Even better, you can use x86_64 container images and let Docker do the translation for you (using qemu behind the scenes). Last time I tried this, it was unusable because qemu is way too slow translating instructions. That might improve of course. But worse, the qemu ’encapsulation’ didn’t work at all when I tried it. Some of my arguments for my command that I ran in my spawned container were confused with qemu arguments, and consequently I saw some vague qemu error. Made me laugh and nostalgic to the days where I created shell scripts without worrying about security precautions such as shell escaping. Again, maybe it is improved by now, but I believe the performance problem renders it unusable for most applications.

Only viable solution to me is wait till ARM64 support is more mature, which is just a matter of time. Or you can resort to Docker or Podman communication with a container API running on an x86_64 machine. Considered this a few times but it is just easier to boot my Intel laptop or desktop and do my container thing there when I can’t use an arm64 image or it is too much work, which does not happen very often.

VMs

Might be your biggest problem: Vagrant, Virtualbox support. If you are in my line of work you probably manage some VMs using something like Ansible. And we like to test our things out locally, using Vagrant, which usually leverages Virtualbox as you know.

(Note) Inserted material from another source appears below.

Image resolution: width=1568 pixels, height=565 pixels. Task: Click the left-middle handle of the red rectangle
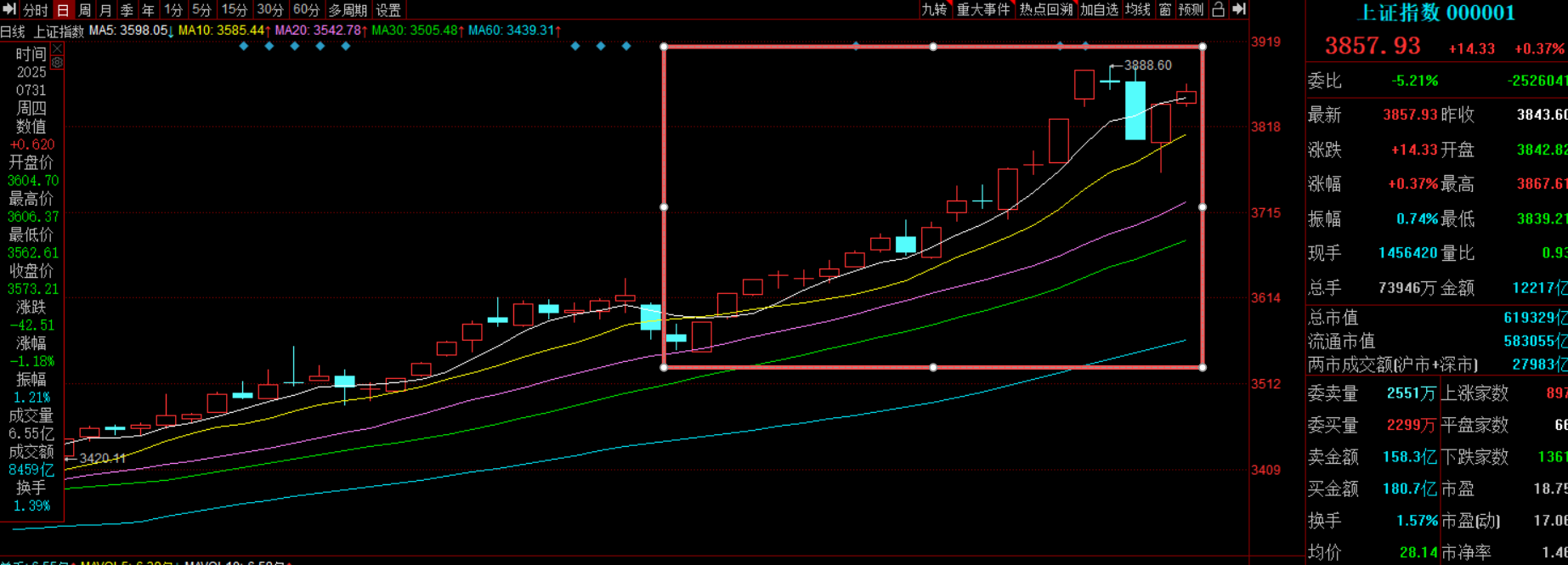click(664, 206)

It is simple. The latter doesn’t, and will never support ARM64. As far as I know it is their current view. There are some alternatives to host ARM64 VMs, such as UTM, Parallels and VMWare. I didn’t study any of those in depth. The last two are not free I believe, and the first one works but it is not Virtualbox.

So you just end up with Vagrant projects you cannot start on your M1. At least it needs a lot research and work to make it work on ARM64. That is, if your are lucky, you don’t need drivers that are only available on x86.

My approach is again, pragmatic, to just run these loads on other machines. I have the luxury of having both platforms in reach, so I just use the best tool for the job. And luckily I don’t need Virtualbox often because there exists a thing called containers. I know Docker Desktop on Mac uses a VM in the background but at least I (usually) don’t need to worry about that.

Verdict

Do I like it? For 99% of the time, a loud and clear “Yes!”. Nothing is perfect, even your favorite Linux laptop. You can’t convince me otherwise.